Thomas Hartley Cromek (British, 1809–1873) — "The Arch of Titus and the Coliseum, Rome" (1846), CC0
Il mito della falange perfetta.
Ogni film la mostra così: opliti greci in armatura lucente, un carro armato umano che avanza sulla pianura. Scudi serrati, lance che spuntano, nessuna fessura o inciampo. La falange come macchina da guerra impeccabile.
La battaglia era sporca. Gli scudi scivolavano.
La vera guerra degli opliti era caotica.

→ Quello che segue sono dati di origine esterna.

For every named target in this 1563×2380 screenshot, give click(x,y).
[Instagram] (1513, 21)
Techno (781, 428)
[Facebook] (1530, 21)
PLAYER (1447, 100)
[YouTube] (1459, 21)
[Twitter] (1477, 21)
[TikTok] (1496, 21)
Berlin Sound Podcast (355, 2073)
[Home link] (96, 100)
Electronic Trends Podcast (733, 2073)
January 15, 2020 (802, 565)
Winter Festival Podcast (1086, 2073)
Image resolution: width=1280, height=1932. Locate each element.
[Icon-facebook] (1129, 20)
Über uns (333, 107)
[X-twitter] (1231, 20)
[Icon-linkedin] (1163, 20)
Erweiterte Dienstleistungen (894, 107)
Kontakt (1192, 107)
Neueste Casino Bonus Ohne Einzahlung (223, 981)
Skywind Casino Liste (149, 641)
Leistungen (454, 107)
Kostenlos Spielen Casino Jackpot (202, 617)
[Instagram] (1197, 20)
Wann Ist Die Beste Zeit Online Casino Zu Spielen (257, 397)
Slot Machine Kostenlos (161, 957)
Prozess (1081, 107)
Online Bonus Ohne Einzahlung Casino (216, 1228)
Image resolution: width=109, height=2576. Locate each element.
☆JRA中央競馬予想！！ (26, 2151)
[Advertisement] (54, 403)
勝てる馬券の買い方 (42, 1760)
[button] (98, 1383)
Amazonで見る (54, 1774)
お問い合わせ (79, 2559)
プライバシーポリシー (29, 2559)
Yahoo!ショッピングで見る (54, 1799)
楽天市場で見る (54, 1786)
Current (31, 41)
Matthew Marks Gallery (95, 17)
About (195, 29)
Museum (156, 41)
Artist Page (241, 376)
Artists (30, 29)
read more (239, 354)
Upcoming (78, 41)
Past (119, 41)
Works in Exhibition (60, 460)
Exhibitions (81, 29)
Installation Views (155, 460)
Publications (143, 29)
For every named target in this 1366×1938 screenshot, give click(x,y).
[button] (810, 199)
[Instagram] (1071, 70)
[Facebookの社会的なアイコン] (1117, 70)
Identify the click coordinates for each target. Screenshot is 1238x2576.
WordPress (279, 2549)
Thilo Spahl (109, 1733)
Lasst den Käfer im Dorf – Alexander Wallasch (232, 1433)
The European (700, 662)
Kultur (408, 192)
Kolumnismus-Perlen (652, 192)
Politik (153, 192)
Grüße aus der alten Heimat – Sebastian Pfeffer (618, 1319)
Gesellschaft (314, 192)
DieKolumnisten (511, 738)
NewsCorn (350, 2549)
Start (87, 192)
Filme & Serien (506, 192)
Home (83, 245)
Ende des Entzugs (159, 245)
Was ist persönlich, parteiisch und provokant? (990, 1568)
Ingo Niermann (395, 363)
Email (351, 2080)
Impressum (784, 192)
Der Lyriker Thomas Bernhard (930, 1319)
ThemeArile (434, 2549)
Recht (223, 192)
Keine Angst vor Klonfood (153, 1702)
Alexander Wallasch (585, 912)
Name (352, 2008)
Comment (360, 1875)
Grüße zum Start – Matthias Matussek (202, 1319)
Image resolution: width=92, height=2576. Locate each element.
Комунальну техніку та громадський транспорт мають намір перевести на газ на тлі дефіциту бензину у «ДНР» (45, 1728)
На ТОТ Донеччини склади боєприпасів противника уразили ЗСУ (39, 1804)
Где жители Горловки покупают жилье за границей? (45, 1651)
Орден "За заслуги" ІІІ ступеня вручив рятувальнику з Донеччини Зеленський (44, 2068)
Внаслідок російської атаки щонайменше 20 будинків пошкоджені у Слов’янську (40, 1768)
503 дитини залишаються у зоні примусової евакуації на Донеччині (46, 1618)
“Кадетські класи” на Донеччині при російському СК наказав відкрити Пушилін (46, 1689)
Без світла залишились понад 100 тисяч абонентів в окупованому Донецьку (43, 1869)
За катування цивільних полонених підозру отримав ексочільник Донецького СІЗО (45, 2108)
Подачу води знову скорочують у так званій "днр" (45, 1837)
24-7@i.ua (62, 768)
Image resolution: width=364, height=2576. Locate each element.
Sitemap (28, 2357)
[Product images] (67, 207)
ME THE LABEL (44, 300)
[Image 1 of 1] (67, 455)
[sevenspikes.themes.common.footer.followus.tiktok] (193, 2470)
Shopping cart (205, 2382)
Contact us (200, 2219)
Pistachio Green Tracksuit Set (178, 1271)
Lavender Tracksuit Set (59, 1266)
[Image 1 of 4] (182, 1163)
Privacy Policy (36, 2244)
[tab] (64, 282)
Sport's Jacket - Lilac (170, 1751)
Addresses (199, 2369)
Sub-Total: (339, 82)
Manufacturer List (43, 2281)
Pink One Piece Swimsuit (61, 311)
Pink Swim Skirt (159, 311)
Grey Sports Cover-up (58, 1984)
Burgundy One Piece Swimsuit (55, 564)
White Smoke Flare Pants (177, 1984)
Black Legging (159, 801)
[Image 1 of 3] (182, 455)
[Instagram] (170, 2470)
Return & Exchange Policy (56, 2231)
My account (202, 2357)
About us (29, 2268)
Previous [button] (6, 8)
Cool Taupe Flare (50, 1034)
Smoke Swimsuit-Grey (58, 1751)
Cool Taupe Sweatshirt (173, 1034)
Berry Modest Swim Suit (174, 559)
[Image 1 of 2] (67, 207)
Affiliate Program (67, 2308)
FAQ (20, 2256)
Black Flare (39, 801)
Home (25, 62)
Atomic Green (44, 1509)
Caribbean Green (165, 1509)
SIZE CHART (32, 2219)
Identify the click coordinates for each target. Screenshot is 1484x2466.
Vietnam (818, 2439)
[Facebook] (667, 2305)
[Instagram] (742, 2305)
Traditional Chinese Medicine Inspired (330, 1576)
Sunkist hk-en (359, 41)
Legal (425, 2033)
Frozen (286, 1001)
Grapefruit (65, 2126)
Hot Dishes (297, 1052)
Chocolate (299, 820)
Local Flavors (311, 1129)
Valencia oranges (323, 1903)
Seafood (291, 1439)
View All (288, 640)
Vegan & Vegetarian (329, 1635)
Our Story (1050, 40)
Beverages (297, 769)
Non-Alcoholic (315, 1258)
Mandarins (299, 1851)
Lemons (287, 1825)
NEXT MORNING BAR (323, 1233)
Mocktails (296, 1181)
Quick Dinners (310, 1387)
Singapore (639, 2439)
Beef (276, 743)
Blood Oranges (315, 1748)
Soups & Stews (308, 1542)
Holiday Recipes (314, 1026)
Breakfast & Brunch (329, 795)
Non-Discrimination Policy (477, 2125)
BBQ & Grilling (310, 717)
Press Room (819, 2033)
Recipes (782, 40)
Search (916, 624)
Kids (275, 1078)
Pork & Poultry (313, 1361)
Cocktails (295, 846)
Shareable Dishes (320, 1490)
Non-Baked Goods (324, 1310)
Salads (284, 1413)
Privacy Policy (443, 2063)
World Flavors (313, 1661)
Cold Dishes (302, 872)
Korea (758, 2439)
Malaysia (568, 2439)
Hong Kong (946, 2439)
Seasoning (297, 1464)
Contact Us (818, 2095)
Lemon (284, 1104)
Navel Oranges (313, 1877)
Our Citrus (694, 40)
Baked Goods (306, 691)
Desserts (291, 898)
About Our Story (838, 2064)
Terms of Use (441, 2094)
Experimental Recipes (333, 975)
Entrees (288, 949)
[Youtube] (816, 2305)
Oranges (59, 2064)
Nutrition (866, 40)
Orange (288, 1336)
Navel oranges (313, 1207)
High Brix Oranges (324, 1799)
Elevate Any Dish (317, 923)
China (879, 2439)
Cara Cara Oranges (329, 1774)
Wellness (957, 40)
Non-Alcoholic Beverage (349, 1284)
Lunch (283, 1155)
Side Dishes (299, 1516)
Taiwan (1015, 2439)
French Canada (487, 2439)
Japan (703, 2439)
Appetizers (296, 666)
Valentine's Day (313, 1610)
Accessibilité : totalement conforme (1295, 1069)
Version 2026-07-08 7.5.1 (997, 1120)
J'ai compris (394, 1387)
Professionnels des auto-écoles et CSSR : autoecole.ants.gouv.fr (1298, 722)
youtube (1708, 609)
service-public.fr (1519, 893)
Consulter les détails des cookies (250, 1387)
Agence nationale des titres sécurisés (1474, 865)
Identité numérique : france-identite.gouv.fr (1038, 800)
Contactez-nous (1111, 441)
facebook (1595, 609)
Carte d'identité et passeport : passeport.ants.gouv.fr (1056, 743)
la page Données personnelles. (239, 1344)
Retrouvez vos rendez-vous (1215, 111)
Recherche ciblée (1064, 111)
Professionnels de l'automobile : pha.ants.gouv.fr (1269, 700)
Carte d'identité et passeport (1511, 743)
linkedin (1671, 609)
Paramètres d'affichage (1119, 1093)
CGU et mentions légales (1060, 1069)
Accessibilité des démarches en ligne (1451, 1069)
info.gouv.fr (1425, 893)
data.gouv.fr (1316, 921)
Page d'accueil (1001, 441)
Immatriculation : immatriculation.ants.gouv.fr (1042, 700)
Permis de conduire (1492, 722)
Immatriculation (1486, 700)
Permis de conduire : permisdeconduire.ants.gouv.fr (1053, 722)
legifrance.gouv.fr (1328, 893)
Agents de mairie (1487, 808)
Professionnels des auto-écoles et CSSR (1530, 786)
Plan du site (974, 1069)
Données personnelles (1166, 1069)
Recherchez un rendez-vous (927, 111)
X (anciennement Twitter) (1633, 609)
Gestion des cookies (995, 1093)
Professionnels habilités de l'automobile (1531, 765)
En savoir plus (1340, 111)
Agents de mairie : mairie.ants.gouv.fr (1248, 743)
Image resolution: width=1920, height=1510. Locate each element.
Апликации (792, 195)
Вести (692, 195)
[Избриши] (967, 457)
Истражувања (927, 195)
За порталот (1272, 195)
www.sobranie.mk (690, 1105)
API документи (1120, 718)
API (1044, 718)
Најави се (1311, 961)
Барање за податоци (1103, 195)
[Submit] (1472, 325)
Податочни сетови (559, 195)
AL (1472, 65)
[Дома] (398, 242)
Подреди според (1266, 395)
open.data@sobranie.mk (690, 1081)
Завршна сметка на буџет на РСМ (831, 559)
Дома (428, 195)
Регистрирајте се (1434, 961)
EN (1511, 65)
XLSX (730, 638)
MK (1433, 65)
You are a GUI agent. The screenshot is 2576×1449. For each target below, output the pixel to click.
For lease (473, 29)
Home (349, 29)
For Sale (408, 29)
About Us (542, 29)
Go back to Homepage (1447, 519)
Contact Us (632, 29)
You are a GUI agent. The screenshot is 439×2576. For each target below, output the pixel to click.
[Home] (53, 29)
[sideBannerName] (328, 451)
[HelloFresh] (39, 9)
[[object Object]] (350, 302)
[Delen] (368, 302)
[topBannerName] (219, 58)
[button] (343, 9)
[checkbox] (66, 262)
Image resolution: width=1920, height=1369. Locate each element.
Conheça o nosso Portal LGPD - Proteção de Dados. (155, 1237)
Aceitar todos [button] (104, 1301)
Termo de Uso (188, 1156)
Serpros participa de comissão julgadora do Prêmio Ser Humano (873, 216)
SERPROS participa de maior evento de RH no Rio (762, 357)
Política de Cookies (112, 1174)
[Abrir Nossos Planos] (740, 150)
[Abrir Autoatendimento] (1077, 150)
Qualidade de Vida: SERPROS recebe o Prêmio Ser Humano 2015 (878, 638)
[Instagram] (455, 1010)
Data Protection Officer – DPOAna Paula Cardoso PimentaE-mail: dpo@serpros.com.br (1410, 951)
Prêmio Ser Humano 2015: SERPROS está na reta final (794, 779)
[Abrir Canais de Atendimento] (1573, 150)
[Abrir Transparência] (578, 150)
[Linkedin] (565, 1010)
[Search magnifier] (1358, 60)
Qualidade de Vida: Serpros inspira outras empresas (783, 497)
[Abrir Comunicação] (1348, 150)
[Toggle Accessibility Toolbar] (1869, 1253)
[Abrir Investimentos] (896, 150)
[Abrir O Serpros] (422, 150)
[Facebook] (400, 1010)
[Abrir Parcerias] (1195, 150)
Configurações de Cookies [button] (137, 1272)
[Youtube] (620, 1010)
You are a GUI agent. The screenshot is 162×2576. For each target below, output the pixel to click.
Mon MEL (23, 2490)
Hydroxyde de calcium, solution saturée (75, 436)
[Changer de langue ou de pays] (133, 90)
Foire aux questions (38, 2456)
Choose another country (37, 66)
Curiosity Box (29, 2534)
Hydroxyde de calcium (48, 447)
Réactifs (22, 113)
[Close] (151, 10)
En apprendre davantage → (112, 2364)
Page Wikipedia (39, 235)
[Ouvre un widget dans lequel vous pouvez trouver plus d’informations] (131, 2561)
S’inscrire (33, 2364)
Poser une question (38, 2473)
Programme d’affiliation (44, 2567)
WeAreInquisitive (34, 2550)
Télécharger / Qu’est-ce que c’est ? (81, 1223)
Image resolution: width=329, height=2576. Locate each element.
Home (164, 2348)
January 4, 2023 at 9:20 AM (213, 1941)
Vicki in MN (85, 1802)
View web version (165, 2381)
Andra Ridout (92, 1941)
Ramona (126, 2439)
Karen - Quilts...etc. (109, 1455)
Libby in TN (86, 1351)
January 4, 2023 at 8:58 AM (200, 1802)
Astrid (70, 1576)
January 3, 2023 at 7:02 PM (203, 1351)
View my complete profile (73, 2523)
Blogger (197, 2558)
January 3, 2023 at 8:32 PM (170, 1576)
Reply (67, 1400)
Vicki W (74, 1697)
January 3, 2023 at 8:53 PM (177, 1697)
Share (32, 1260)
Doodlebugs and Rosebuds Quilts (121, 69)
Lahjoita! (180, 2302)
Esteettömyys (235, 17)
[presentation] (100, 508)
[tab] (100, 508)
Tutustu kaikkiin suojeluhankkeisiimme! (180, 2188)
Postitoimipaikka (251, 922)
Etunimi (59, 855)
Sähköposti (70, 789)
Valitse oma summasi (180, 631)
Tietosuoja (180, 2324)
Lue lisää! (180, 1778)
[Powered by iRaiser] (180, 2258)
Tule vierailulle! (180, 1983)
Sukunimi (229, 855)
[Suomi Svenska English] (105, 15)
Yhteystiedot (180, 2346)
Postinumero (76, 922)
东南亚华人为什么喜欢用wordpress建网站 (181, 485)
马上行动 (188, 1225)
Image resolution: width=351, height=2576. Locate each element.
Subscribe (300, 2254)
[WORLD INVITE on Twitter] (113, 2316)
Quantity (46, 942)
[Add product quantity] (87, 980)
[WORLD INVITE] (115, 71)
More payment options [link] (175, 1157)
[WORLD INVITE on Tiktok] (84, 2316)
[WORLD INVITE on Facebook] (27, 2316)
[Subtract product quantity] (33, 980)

Fonti antiche come Erodoto e Tucidide descrivono linee che cedono, duelli individuali e il rumore del metallo contro il metallo. I ritrovamenti archeologici mostrano armature e armi sparse. Gli opliti a volte rompevano la formazione per inseguire i nemici o semplicemente sopravvivere alla mischia.
Come è nato il mito.
Gli scrittori greci successivi e soprattutto i pittori di vasi adoravano l’immagine della disciplina infrangibile. La loro arte congelava un attimo di ordine perfetto—uno scatto, non la realtà. Il mito sopravvive perché è più ordinato della verità fangosa e terrificante.
Le vere battaglie greche erano caos puro. Fango, urla, armature che sbattono. Gli scudi scivolavano, le linee si piegavano e i soldati a volte rompevano i ranghi per inseguire la gloria o salvarsi la pelle. L’archeologia e i racconti di battaglia mostrano che la famosa falange non fu mai una macchina perfetta.